Authors: Yoonseong Jeong, Seungjun Kim, Jinwoong Park (School of Computing, KAIST)

paper PDF

Overview

This repository contains the official reinforcement learning research framework and application environments for the paper Structural Broadcasting Q-learning: Annealed Kernel Generalization for Tabular Reinforcement Learning.

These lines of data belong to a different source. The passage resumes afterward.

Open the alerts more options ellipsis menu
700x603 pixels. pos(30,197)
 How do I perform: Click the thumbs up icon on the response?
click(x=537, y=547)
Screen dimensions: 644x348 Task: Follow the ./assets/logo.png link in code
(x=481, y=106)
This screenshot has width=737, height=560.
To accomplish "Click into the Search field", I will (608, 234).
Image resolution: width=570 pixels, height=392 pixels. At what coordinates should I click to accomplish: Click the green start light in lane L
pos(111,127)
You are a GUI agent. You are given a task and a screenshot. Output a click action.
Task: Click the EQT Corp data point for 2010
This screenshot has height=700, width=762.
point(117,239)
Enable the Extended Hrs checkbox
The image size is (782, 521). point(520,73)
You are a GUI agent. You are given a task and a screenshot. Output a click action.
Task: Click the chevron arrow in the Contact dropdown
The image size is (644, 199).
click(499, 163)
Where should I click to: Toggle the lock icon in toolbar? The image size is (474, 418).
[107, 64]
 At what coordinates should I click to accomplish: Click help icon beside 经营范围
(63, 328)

We propose Structural Broadcasting Q-learning (SBQ), a tabular reinforcement learning method that improves sample efficiency by propagating temporal-difference errors across structurally similar states. Standard Q-learning updates only the visited state-action pairs, which is inefficient in large factored state spaces. Our method maintains a global Q-table and an auxiliary kernel estimator that broadcasts TD errors to nearby states according to a similarity kernel. The auxiliary contribution is annealed by visitation count, allowing early generalization while recovering standard Q-learning in the limit.

Core Formulation

To simultaneously achieve rapid generalization and asymptotic convergence, we utilize a dual-table architecture governed by a combined Q-function:

$$\tilde{Q}_t(s,a)=Q_t^G(s,a)+\beta_t(s,a)Q_t^K(s,a)$$

The spatial similarity between two states in a finite metric space is defined using an exponential kernel:

$$k(x,y)=\exp(-\lambda d(x,y))$$

For factored MDPs, we define the metric $d(x,y)$ as the Hamming distance, which uniformly evaluates categorical mismatches to measure structural proximity for combinatorial state spaces.


Installation

pip install -e .

Deep Q-Networks (DQN) use device: auto by default, which selects CUDA when PyTorch reports CUDA is available and otherwise falls back to CPU. Set agent.device to cpu, cuda, or another explicit PyTorch device string within the configuration files to override this behavior.


Implemented Agents

The repository provides modular agents to evaluate tabular and function-approximation baselines against our proposed method:

  • RandomAgent: Selects actions uniformly at random for baseline comparison.
  • QLearningAgent: Implements standard Q-learning which updates only the visited state-action pair.
  • SarsaAgent: Implements the on-policy SARSA algorithm.
  • DQNAgent: Generalizes through neural function approximation.
  • SBQAgent: Our proposed Structural Broadcasting Q-learning algorithm that broadcasts TD errors to structurally similar states.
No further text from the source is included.